* **EXERCISE DESCRIPTION**
Work through the entries that follow and state how many lines contain the word "pixels". Only the number is wanted.

* **DATA FOR REVIEW**
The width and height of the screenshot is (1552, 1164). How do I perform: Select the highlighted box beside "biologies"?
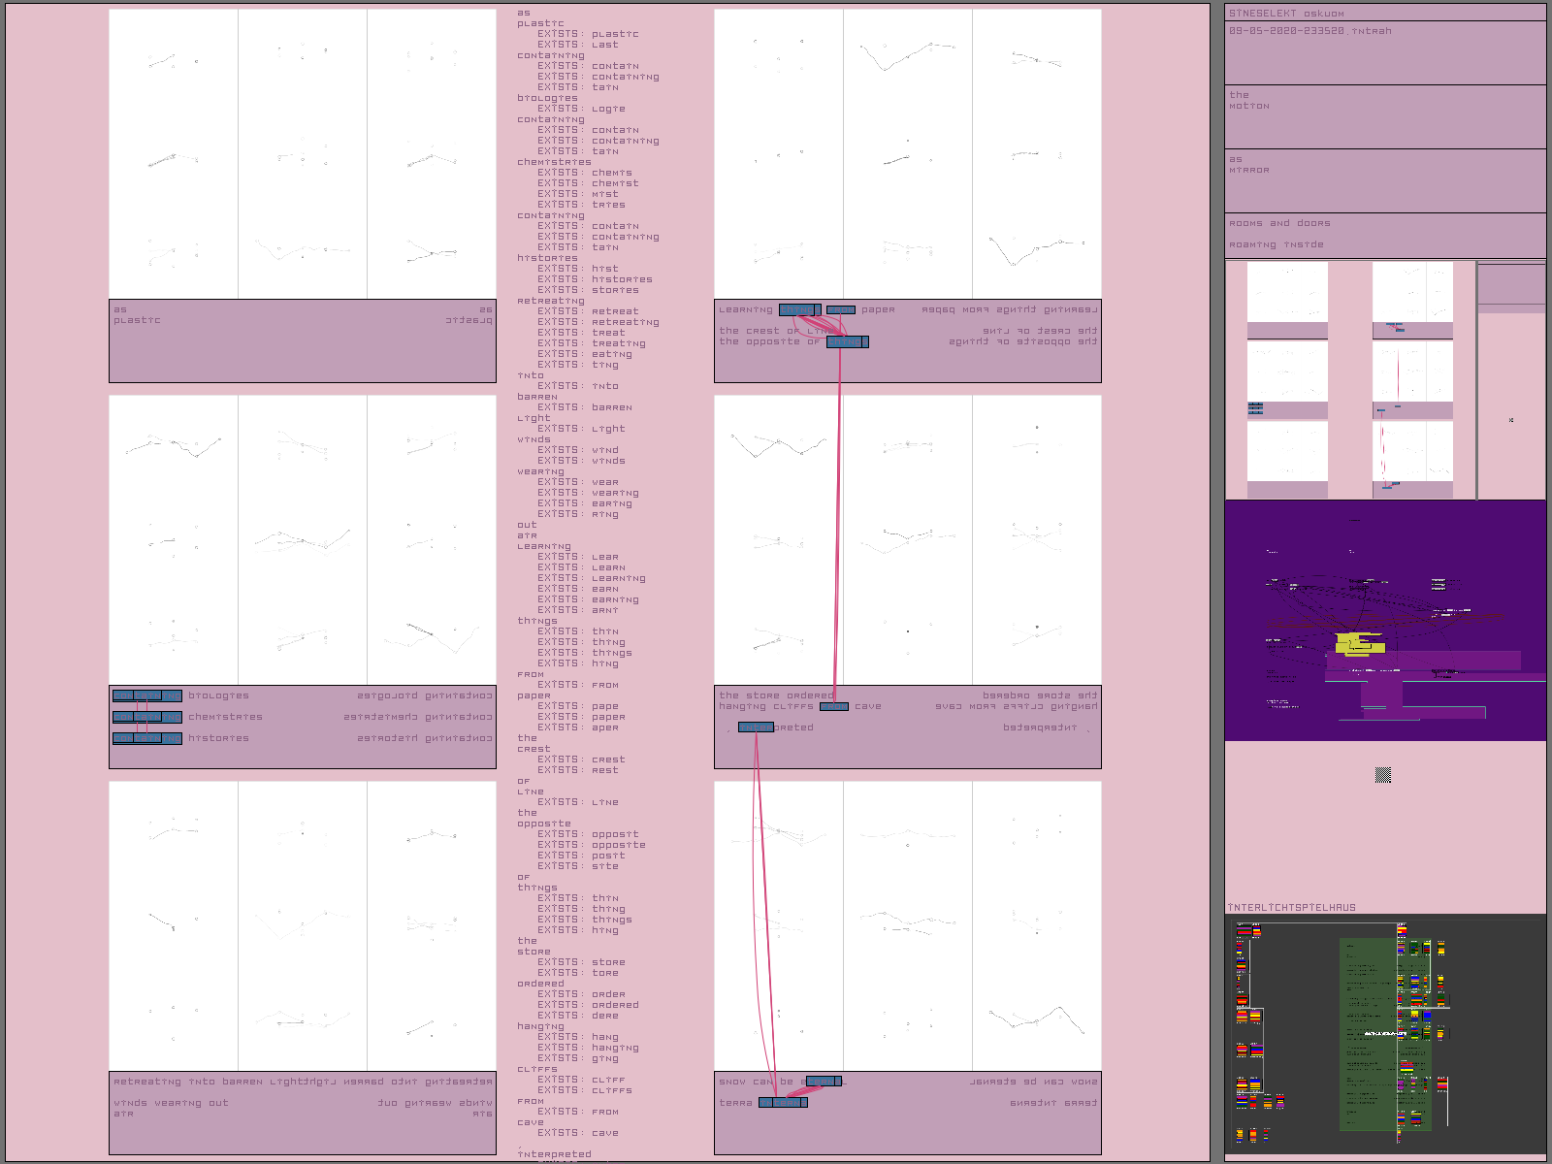pyautogui.click(x=146, y=695)
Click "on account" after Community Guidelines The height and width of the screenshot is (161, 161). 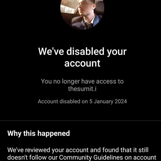140,158
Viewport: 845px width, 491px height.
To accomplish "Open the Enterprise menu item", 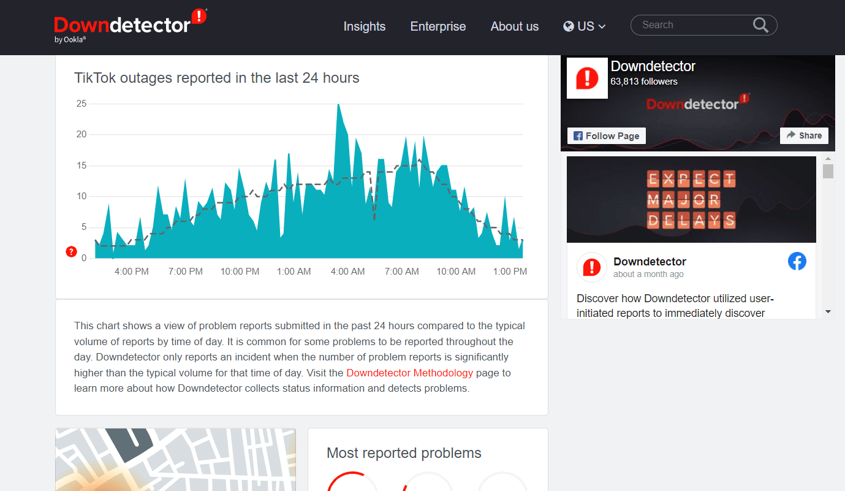I will click(x=438, y=26).
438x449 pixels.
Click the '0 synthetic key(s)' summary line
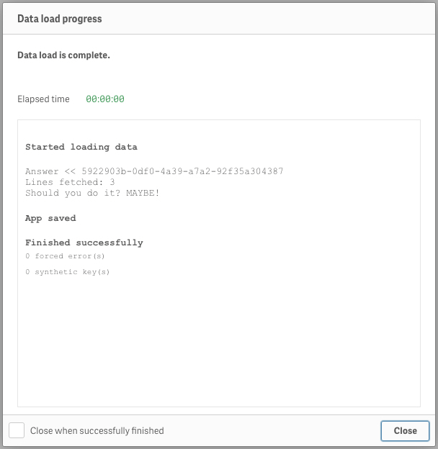(x=68, y=272)
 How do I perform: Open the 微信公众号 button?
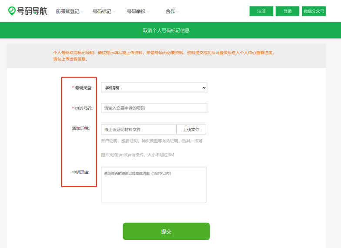pos(314,11)
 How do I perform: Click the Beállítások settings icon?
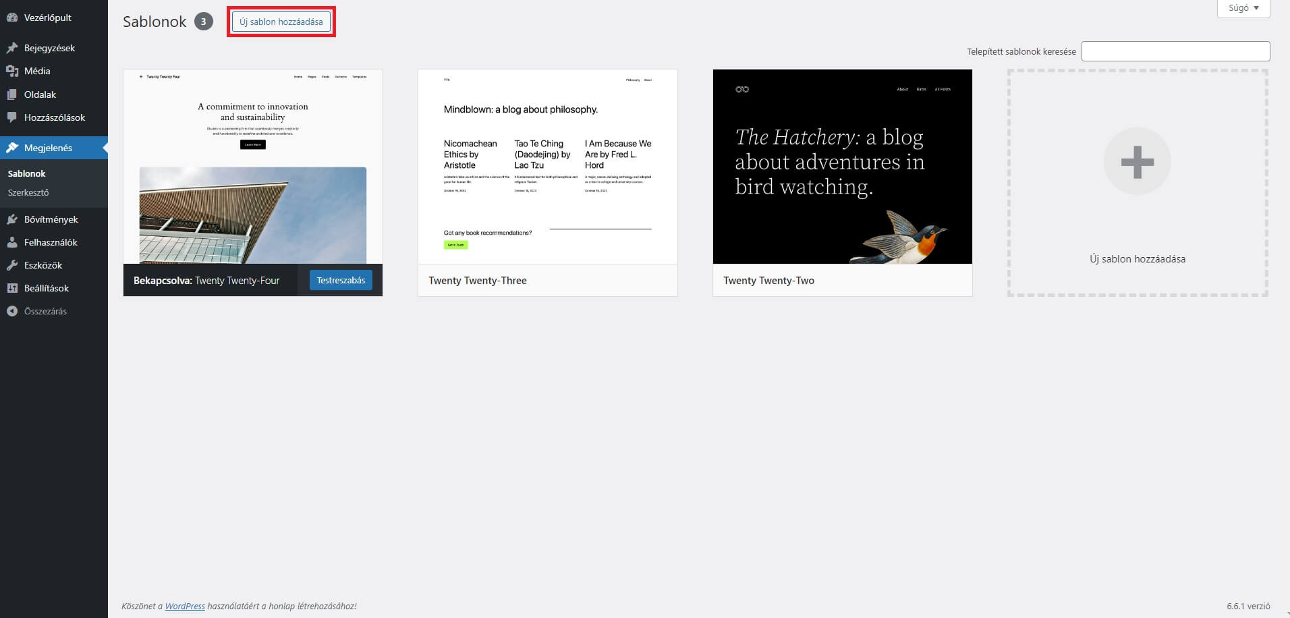point(12,288)
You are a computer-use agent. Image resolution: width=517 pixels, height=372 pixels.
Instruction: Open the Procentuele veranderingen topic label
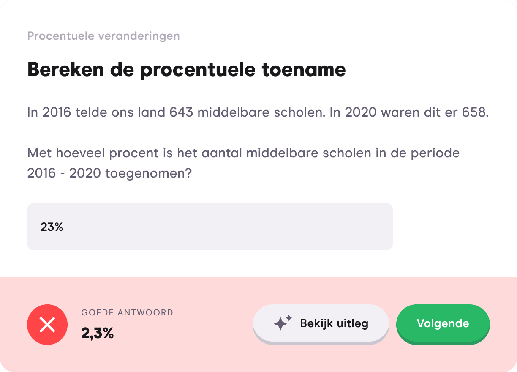pos(103,36)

* **ANSWER FOR THIS EXERCISE**
2